Let’s talk about global periods. Every surgical Current Procedural Terminology (CPT) code includes a surgical package, aka global period. This includes anything from a laceration repair to earwax removal, from fracture care to a transplant surgery. This surgical package per the CPT guidelines includes the following:
- An Evaluation and Management (E/M) service (either the day of the procedure or the day before the procedure) which includes taking a history and performing an exam
- Local anesthesia
- Immediate postoperative care
- Writing any orders for the patient
- Evaluating the patient in the postop recovery area (if applicable)
- Typical followup care
CMS (aka Medicare) has taken the concept a step further and has defined the post-op period (aka global days) for each CPT code. These are typically 0 days for minor procedure, and 10 or 90 days for more extensive procedures. The assigned global days for each procedure are in the Medicare Physician Fee Schedule.
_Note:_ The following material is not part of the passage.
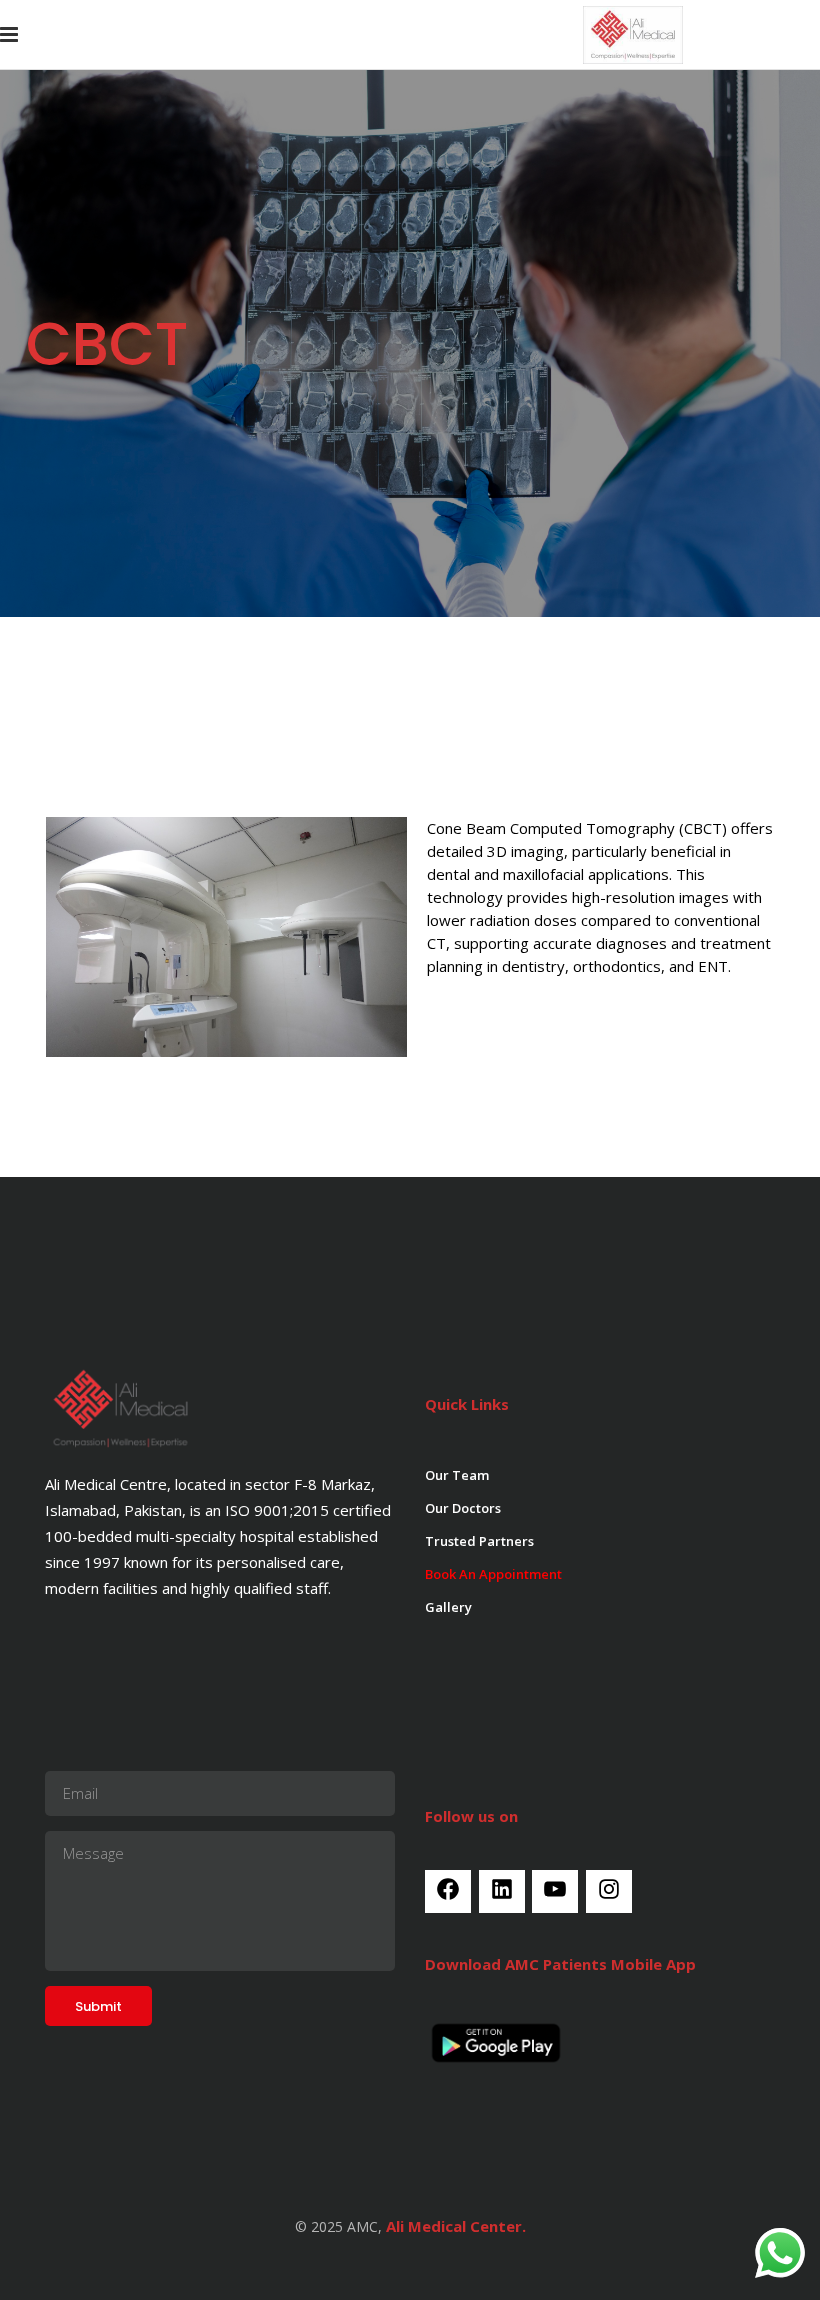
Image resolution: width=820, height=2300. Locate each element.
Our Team (457, 1475)
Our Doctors (463, 1508)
If the patient comes back to be seen or evaluated for any normal post-operative care during this global period, it is not appropriate to bill a separate E/M.
The payment for the CPT code when the procedure is performed includes payment for any follow-up care typically associated with that procedure.
CMS includes all additional services related to the procedure as part of the global period, unless it warrants a return to the operating room. CPT guidelines allow for any services related to complications not considered typical post-op care to be billed separately. It is important to check your payer’s guidelines to determine if a visit is separately billable.
If the patient is seen for an unrelated problem during the global period, these services can be reported with a -24-modifier applied to the E/M code.